Novell Doc: Identity Manager 3.6 ID Provider Driver Implementation Guide

3.2 Creating ID Policies

An ID Policy container ID Policy container icon is a repository for ID policies and is used in conjunction with the ID Provider driver. An ID policy ID policy icon allows the ID Provider driver to generate unique IDs. When the ID Provider driver receives an ID request from a client, it generates an ID based on the ID policy specified in the request and passes it to the client.

By default, there are three ID policies that are created when the driver is imported. The three policies are sample policies. You can use these policies or create your own. The default policies are:

pid: The pid policy generates unique ids between the range of 100000 to 2000000000. It also adds the prefix of PID to each unique ID.
wfid: The wfid policy generates unique ids between the range of 10000000 to 99999999. It also adds the prefix of WFID to each unique ID for the workforce ID.
woid: The woid policy generates unique ids between the range of 100000 to 2000000000. It also adds the prefix of WOID to each unique ID.

To create an ID policy:

In Designer, right-click the ID Policy container in the Outline tab, then click New > ID Policy.
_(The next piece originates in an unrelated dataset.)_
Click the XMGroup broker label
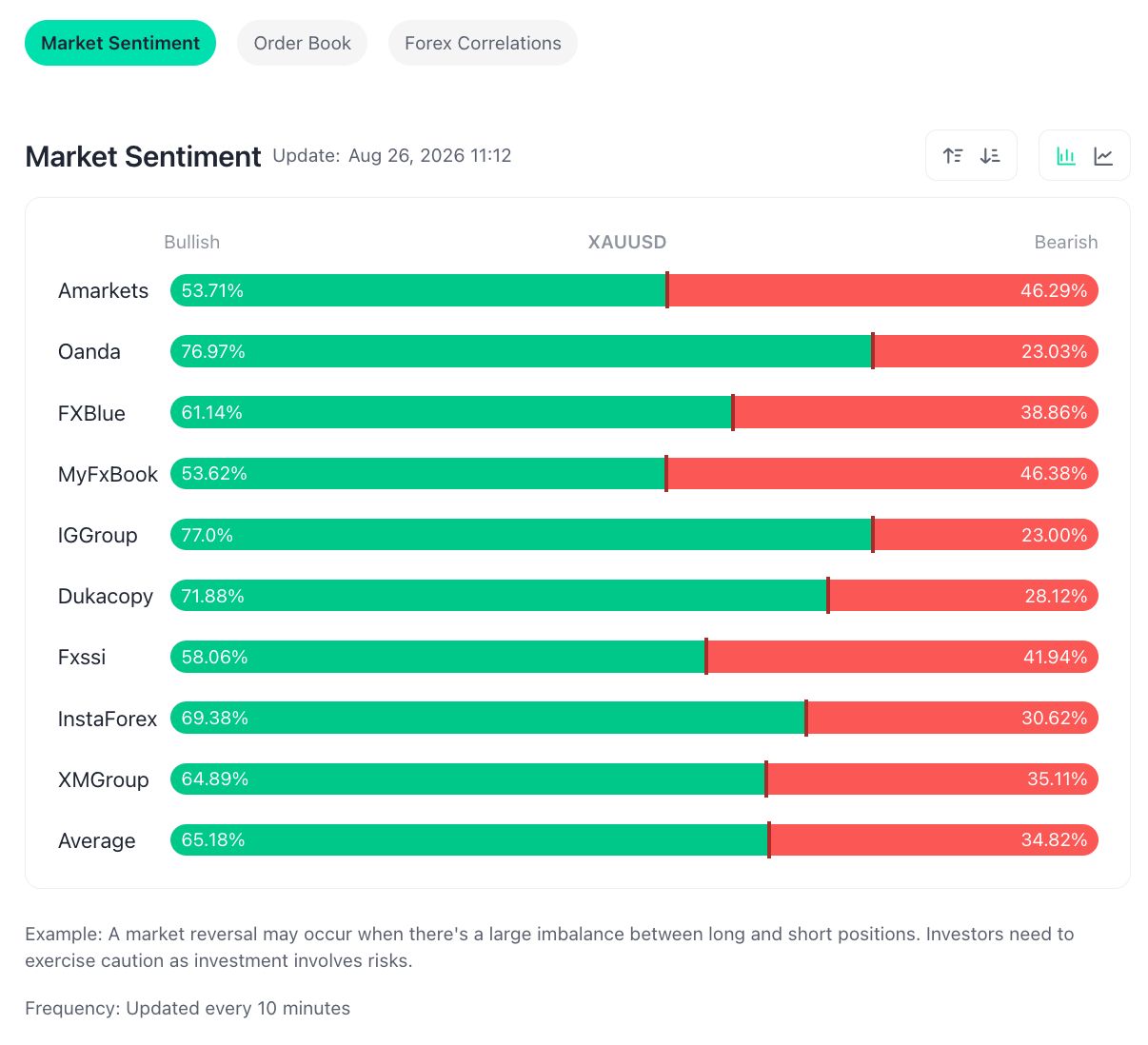1148x1045 pixels. coord(103,779)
The ID Policy container is created when the ID Provider driver is created. The ID Policy container can only reside under the ID Provider driver.
Specify the name for the ID policy, then click OK.
Double-click the ID policy to access the properties page.
Use the information in Table 3-4 to create your ID policy, then click OK to save the information.

Table 3-4 The ID Policy’s General Settings

Field	Description
Policy Name	The name of the ID policy.
Policy’s Last ID	The last ID number that was used by this ID policy. If you have deployed this ID policy, use the Connect icon to update this field to the last ID number that was stored in the Identity Vault for this ID policy. NOTE:Only the ID Provider driver can update the last value stored in the Identity Vault.
Constraints
Minimum/Maximum	Numbers must be between 0 and 2147483647. If you have a fixed system that can only handle eight digits, set the Maximum to 99999999.
Exclude/Include	Allows you to include or exclude a set of numbers that you type in. Numbers can be typed in a coma-delimited list and you can use ranges, such as 10,100,1000,5000-10000,1099, etc.
Prefix	Allows you to give a prefix to the IDs that are generated using this ID policy. If you create multiple ID policies, a prefix is useful to see which ID policies are being used. An example is WFID, for workforce IDs.
Fill: Yes/No	If you choose Yes, the ID is filled with leading zeros (0) up to the maximum length. This helps keep generated IDs at the same length. If you select No, it does nothing and the ID lengths increment over time.
Access Control	Access control restricts access to the ID server with an ACL containing names of all clients that are allowed to retrieve an ID.
Enabled	Check this box if you want to enable access control lists.
ACL	Type in the access control lists you want to use. Access control must be enabled before you can type in ACLs. Access control lists (ACLs) are defined per the ID policy in the ID-Provider driver. The lists ensure that only the ID Client, which identifies itself with a name included in the ACL, can get IDs from the ID policy. An ACL is a comma-delimited list of ID Client names. The client name is the fourth parameter of the getNextID() function. When making a call to getNextID(), when ACLs are enabled, the client name passed in the function should match with one of the entries in the ACL. If the client name matches with one of the entries in the ACL, the next ID is returned. If the client name does not match with one of the entries in the ACL, request for a new ID is denied and -1 is returned.